=== Section Start ===

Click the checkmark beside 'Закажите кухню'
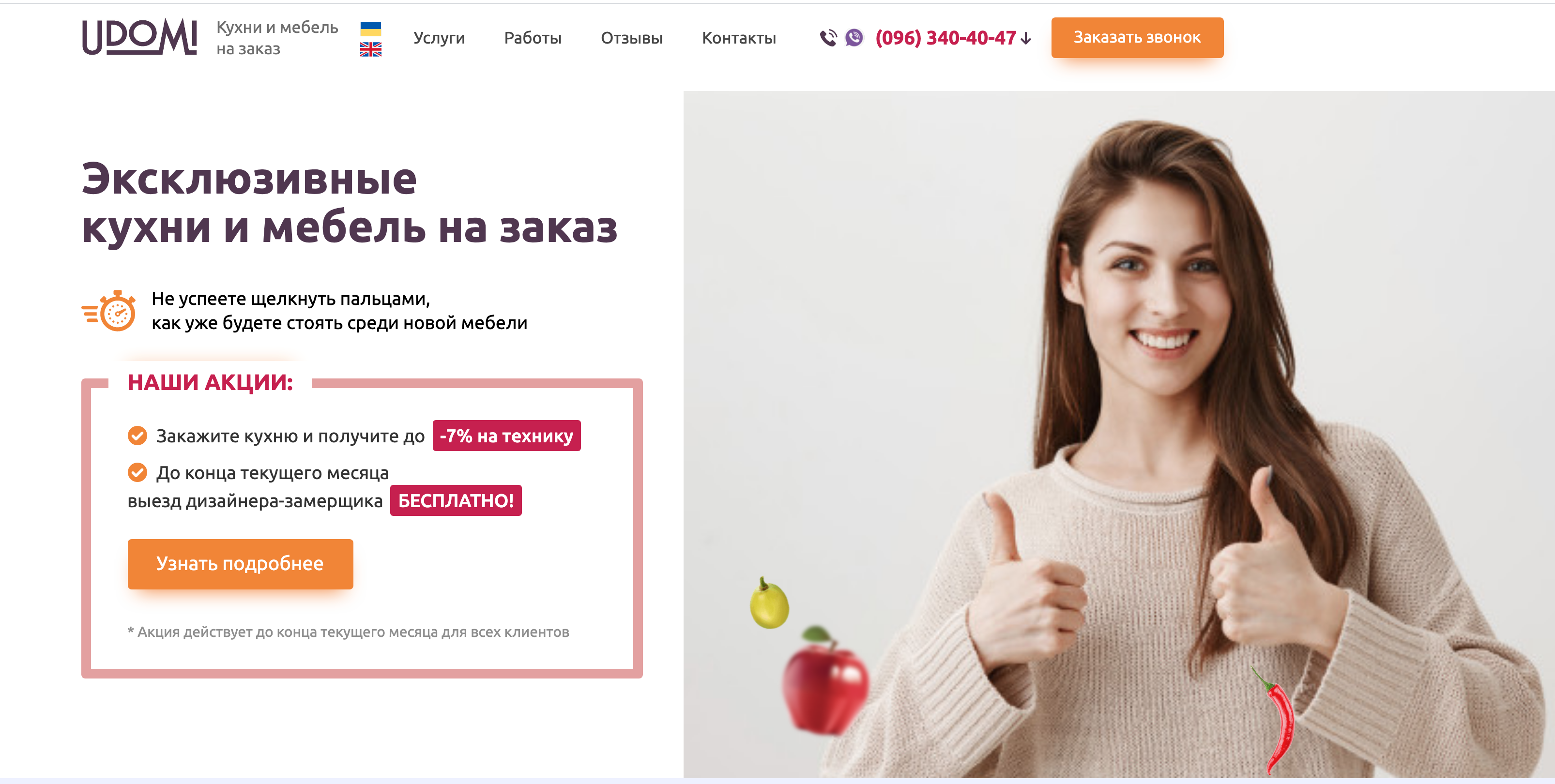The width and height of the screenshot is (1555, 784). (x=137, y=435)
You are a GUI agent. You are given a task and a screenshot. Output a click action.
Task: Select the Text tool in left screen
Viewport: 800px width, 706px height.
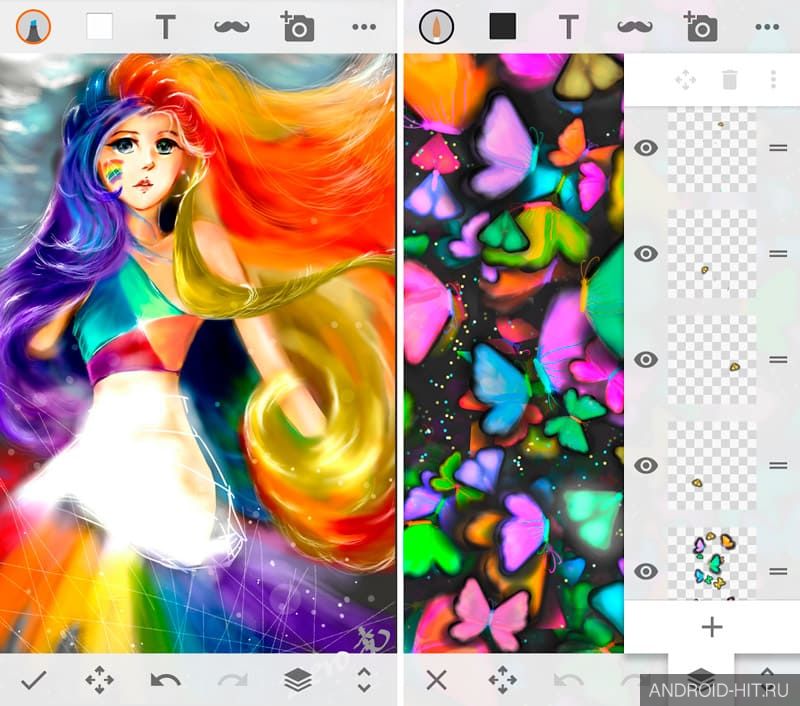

=== Section End ===

Task to complete
Return the listing unchanged except for the pictures, which should be dropped.

Result of the task
Click the checkmark beside 'Закажите кухню'
The width and height of the screenshot is (1555, 784). (x=137, y=435)
You are a GUI agent. You are given a task and a screenshot. Output a click action.
Task: Select the Text tool in left screen
Viewport: 800px width, 706px height.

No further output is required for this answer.